Colegiado aponta indícios de dolo e mantém qualificadoras em processo envolvendo sobrinho e tio.
A 3ª Câmara Criminal manteve a decisão que enviou E.C. de A. a julgamento pelo Tribunal do Júri, acusado de matar o próprio tio durante uma discussão ocorrida na madrugada de 17 de outubro de 2024, em Angélica (MS). O réu buscava reverter a pronúncia alegando ter agido em legítima defesa, além de pedir a desclassificação para lesão corporal seguida de morte e a retirada das qualificadoras. Nada foi acolhido.
Segundo a denúncia, tío e sobrinho possuíam histórico de conflitos, sempre relacionados ao fato de a vítima não ajudar nas despesas da casa e por desavenças sobre um homicídio antigo que ambos teriam praticado juntos em Naviraí. Na noite dos fatos, após a vítima tomar banho e sair para a área externa, o réu teria se armado com um pedaço de madeira e desferido golpe único e fatal contra a cabeça do tio.

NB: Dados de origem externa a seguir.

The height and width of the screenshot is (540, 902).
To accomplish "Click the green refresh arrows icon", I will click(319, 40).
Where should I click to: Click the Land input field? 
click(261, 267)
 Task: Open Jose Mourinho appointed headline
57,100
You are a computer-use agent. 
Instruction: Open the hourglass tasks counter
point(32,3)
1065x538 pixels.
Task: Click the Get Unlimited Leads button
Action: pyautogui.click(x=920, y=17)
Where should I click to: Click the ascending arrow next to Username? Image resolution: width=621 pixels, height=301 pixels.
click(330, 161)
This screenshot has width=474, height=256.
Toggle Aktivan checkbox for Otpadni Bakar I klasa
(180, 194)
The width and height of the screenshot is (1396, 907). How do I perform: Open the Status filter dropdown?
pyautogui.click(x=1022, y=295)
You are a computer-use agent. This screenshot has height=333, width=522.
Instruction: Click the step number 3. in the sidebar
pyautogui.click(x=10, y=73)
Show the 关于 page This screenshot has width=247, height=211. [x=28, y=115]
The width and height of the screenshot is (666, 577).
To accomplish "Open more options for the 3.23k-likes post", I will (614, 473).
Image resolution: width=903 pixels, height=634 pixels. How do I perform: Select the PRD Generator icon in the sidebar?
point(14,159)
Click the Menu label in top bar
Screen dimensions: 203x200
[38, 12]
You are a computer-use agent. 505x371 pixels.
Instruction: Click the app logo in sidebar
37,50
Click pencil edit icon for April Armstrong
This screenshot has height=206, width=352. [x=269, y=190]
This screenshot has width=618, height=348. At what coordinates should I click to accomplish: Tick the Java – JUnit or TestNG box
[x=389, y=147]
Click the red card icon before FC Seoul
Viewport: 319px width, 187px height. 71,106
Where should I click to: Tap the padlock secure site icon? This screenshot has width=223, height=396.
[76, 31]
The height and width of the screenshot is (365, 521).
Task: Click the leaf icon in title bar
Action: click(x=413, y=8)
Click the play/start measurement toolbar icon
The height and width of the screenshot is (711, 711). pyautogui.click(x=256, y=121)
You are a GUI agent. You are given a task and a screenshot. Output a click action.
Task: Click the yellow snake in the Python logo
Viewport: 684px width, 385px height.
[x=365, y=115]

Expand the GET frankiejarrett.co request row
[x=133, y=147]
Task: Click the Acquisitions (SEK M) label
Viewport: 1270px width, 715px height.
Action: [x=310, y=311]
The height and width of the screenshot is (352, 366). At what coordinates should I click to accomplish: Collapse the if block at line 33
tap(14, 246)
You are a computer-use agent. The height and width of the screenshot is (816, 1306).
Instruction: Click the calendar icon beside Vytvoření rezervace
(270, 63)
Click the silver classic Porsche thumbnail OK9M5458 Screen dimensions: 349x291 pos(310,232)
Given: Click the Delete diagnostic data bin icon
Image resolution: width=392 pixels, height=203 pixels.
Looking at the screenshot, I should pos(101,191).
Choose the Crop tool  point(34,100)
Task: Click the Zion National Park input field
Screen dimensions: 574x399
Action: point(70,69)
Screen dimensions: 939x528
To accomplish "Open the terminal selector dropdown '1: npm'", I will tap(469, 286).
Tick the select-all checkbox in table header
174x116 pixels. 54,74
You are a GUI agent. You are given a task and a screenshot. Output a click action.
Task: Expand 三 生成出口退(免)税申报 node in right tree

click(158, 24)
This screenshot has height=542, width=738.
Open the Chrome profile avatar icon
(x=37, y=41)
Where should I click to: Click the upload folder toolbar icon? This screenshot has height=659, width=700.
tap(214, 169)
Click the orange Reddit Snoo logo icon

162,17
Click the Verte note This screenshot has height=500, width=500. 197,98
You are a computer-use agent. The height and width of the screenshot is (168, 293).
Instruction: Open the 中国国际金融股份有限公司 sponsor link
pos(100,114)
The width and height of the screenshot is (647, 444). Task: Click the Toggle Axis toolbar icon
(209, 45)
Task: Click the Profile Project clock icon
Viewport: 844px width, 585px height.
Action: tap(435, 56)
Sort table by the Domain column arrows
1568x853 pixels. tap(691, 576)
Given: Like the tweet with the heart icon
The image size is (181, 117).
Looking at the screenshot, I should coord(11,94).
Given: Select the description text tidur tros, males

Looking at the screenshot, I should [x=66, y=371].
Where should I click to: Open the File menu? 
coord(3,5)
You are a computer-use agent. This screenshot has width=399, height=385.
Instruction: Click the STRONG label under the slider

A versão foi relatada por familiares, que ouviram apenas o barulho do golpe e, em seguida, o acusado dizendo: “eu matei o tio”.
Ao recorrer, E.C. de A. afirmou ter reagido porque acreditou que o tio estava prestes a atacá-lo com uma faca. Contudo, a versão não encontrou suporte nos autos. Nenhuma testemunha viu arma branca, e a faca alegada jamais foi localizada. Além disso, policiais ouvidos em juízo afirmaram que o acusado não tinha qualquer lesão corporal, o que enfraquece a narrativa de luta corporal.
O relator destacou que, para haver absolvição sumária, seria necessária prova incontroversa e cabal da legítima defesa, o que não ocorre. Na fase da pronúncia, basta a existência de indícios de autoria e materialidade para que o caso seja submetido ao Júri, prevalecendo o princípio do in dubio pro societate.
A defesa também pediu que o crime fosse tratado como lesão corporal seguida de morte, sustentando ausência de intenção de matar. O colegiado rejeitou o pleito, observando que o golpe foi desferido na cabeça, com objeto contundente e em região vital, havendo indícios suficientes de animus necandi, que devem ser apreciados pelo Júri.
Quanto às qualificadoras (motivo fútil e recurso que dificultou a defesa da vítima) o tribunal entendeu que não são manifestamente improcedentes. O motivo fútil estaria relacionado às discussões banais e recorrentes sobre despesas domésticas e conflitos antigos; já o recurso que dificultou a defesa foi confirmado por laudo pericial, que aponta que a vítima não percebeu a aproximação e não teve tempo de reagir.
Com isso, o recurso foi integralmente negado, mantendo-se a submissão de E.C. de A. ao Tribunal do Júri, com todas as qualificadoras imputadas originalmente.